The US government and the European Commission recently announced that they will give $112 million to a private company to buy equipment, including transformers, to help restore power.
The managing director of the Energy Industry Research Center in Kyiv, Oleksandr Kharchenko, said that during the war all efforts were made to strengthen the energy facilities, especially the stations that are often attacked.
Work is underway to build concrete and steel buildings around it in an effort to protect against drones and missiles.

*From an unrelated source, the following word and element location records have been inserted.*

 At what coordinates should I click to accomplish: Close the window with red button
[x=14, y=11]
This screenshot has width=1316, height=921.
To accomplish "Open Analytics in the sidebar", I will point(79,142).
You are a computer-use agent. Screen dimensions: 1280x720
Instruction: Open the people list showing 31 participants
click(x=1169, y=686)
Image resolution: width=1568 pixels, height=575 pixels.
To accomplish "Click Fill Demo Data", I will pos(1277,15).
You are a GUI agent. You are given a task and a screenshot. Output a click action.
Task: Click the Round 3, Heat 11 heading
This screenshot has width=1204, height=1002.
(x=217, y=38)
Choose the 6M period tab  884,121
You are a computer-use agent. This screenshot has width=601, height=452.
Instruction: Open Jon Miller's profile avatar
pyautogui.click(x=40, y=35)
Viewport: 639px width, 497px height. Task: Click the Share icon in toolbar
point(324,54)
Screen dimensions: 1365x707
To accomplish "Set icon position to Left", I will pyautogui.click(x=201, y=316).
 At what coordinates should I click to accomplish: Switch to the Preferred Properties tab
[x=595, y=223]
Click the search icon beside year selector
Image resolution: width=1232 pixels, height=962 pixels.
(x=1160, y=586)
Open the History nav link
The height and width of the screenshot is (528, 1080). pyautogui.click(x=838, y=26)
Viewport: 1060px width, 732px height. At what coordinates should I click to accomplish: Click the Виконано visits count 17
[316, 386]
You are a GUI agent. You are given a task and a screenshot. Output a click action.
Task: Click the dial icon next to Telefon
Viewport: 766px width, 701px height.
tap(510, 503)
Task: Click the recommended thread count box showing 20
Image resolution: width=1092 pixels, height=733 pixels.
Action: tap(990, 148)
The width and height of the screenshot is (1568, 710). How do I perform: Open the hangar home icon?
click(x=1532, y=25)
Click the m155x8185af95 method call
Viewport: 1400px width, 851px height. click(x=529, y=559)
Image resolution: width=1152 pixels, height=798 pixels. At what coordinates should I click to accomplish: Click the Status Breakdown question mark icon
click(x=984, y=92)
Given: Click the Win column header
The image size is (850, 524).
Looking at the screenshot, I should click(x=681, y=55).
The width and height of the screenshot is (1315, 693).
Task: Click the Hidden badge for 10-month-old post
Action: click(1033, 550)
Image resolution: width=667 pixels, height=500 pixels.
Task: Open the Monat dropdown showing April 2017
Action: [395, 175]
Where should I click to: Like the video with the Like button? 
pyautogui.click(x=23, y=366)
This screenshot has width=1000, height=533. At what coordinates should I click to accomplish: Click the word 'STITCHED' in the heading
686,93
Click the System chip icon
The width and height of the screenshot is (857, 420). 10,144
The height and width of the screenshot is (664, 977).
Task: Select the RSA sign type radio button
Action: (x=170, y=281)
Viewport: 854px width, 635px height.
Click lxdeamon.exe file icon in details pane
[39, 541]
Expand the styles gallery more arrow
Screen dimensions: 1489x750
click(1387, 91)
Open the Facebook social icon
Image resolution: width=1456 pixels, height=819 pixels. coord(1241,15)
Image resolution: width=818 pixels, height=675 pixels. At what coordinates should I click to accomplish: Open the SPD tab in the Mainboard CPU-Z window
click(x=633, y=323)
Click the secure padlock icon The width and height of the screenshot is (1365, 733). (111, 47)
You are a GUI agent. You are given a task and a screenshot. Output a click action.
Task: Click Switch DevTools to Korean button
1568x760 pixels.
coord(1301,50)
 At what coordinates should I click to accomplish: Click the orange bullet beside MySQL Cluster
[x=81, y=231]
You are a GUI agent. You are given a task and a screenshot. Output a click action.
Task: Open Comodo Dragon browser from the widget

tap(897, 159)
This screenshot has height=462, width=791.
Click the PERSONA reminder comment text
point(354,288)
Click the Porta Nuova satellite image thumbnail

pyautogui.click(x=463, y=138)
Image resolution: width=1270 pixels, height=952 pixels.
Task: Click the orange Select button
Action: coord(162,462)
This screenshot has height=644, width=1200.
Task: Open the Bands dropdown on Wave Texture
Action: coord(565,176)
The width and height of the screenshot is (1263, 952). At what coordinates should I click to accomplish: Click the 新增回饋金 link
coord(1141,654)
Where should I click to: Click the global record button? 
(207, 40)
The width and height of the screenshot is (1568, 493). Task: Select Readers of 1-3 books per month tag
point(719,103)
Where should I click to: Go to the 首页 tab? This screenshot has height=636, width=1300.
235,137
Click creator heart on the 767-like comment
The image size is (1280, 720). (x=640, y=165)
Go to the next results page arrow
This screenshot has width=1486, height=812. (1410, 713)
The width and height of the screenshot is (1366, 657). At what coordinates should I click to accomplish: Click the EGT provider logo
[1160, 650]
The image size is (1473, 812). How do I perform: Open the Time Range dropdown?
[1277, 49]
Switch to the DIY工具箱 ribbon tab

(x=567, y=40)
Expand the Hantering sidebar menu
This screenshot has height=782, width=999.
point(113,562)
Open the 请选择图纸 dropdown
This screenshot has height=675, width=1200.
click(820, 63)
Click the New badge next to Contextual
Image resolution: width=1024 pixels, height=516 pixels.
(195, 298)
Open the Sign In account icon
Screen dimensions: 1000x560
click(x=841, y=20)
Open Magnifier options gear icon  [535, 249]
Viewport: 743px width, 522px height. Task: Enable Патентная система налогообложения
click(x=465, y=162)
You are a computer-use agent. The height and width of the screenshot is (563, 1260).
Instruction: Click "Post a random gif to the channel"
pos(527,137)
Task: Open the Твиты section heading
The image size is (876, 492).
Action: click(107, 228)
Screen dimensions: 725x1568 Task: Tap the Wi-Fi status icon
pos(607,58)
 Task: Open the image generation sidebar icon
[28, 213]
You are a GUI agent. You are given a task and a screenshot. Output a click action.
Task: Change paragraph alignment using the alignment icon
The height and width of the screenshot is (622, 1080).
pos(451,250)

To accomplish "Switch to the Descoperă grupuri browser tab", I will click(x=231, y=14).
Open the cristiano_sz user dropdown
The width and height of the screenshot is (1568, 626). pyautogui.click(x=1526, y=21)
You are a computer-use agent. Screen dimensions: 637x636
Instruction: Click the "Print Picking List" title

While Ukrainian cities are experiencing blackouts because there is no power or enough space, Kharchenko said, the system has responded to the Russian attack and will be able to handle the coming winter.

“Ukraine’s energy system has big challenges, but they are being fought over,” he said in an interview with CBC News. “I don’t think we’re going to have anything like an apocalypse or a major technological disaster.”
Although communities used to plan for power outages, many residents say this is still the case replaced by running generators and collecting battery packs to charge devices.
What’s not expected, Kharchenko said, is how cold it will be this winter: If temperatures drop to -10 or -15 C for more than a week, it seems that across Ukraine, there will be at least an average power outage. eight hours a day.